§ 2095 BGB – Rechtliche Behandlung des angewachsenen Erbteils

November 16, 2025

§ 2095 BGB – Rechtliche Behandlung des angewachsenen Erbteils

§ 2095 BGB regelt einen Spezialfall im Erbrecht: Es geht um die sogenannte Anwachsung eines Erbteils. Das passiert, wenn in einem Testament mehrere Personen als Erben eingesetzt wurden, aber einer dieser Erben ausfällt – zum Beispiel weil er die Erbschaft ausschlägt, verstorben ist oder aus anderen Gründen nicht mehr Erbe werden kann. In so einem Fall wächst der Erbteil des weggefallenen Erben den übrigen Erben zu. Das nennt man Anwachsung. Doch was bedeutet das genau, welche Voraussetzungen müssen erfüllt sein und welche rechtlichen Folgen hat das? Im Folgenden werden diese Fragen ausführlich und verständlich erklärt.

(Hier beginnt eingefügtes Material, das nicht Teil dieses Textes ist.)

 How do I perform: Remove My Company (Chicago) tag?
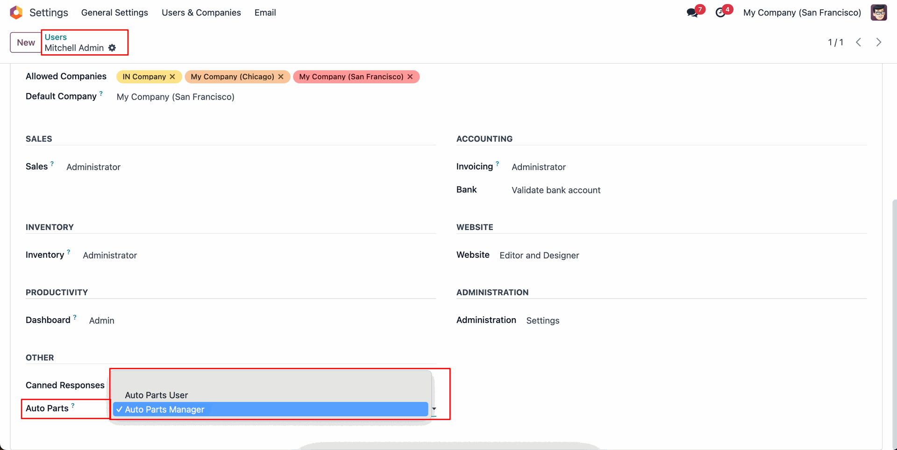pyautogui.click(x=281, y=77)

Voraussetzungen des § 2095 BGB

Damit § 2095 BGB überhaupt zur Anwendung kommt, müssen bestimmte Bedingungen erfüllt sein:

1. Es muss ein Testament oder ein Erbvertrag vorliegen, in dem mehrere Personen als Erben eingesetzt sind. Das Gesetz spricht von „eingesetzten Erben“. Es reicht nicht, wenn es sich um gesetzliche Erben handelt, also solche, die nach der gesetzlichen Erbfolge erben würden. Es muss eine bewusste Einsetzung durch den Erblasser geben.

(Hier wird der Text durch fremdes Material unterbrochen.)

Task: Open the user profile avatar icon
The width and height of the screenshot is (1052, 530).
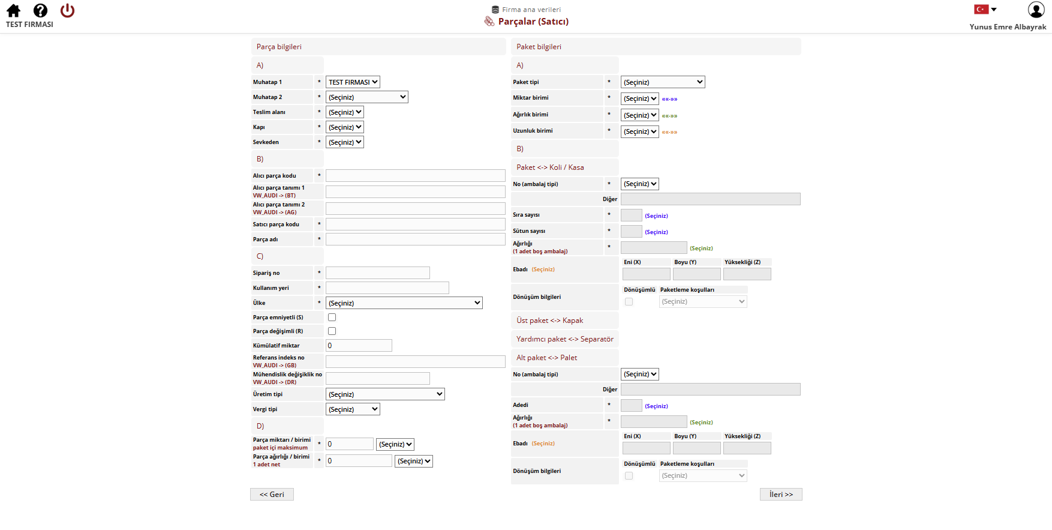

2. Einer dieser eingesetzten Erben muss „wegfallen“. Das kann aus verschiedenen Gründen passieren: Der Erbe kann vor dem Erblasser sterben, die Erbschaft ausschlagen oder aus anderen Gründen nicht Erbe werden (zum Beispiel, weil er erbunwürdig ist).

3. Es darf kein Ersatzerbe für den wegfallenden Erben bestimmt sein. Denn wenn der Erblasser einen Ersatzerben eingesetzt hat, bekommt dieser den Erbteil des wegfallenden Erben. Nur wenn kein Ersatzerbe vorhanden ist, kommt es zur Anwachsung.

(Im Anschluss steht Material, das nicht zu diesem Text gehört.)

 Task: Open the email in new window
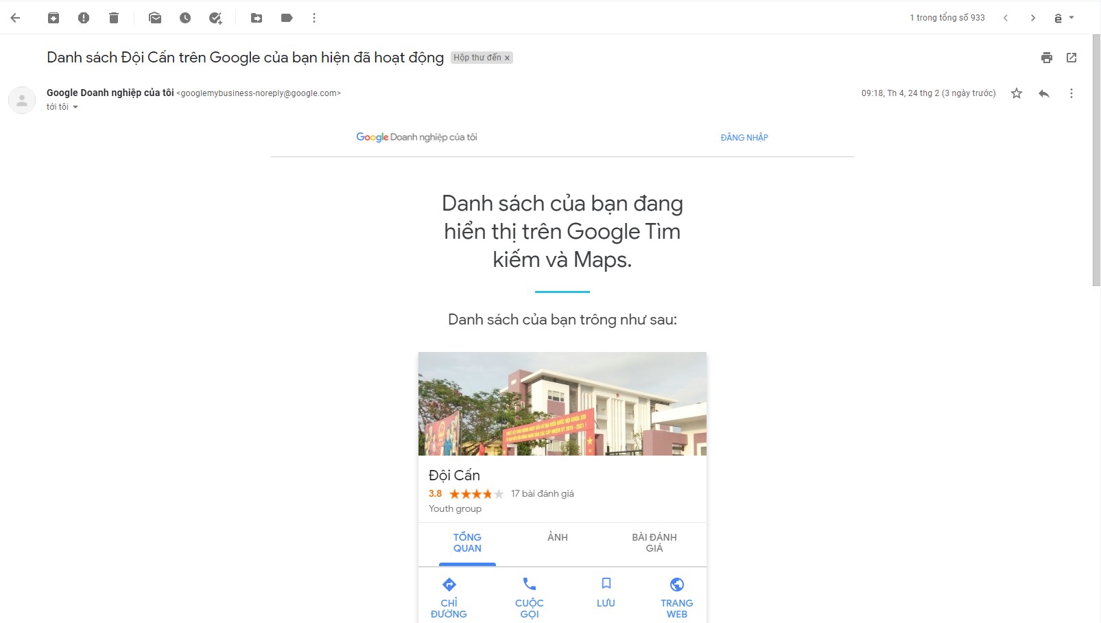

4. Die übrigen Erben müssen noch vorhanden und erbfähig sein. Ihnen wächst der Erbteil des weggefallenen Erben zu.

5. Es darf keine andere Regelung im Testament oder Erbvertrag stehen, die die Anwachsung ausschließt oder anders regelt. Denn der Erblasser kann im Testament ausdrücklich etwas anderes bestimmen.

Sind diese Voraussetzungen erfüllt, kommt es zur Anwachsung: Der Erbteil des weggefallenen Erben wird unter den verbleibenden Erben aufgeteilt, meist im Verhältnis ihrer bisherigen Erbteile.

Rechtliche Wirkungen des § 2095 BGB

Die Anwachsung hat verschiedene rechtliche Folgen, die § 2095 BGB regelt. Dabei geht es vor allem um die Frage, wie mit Vermächtnissen, Auflagen und Ausgleichungspflichten umzugehen ist, die auf den Erbteilen lasten.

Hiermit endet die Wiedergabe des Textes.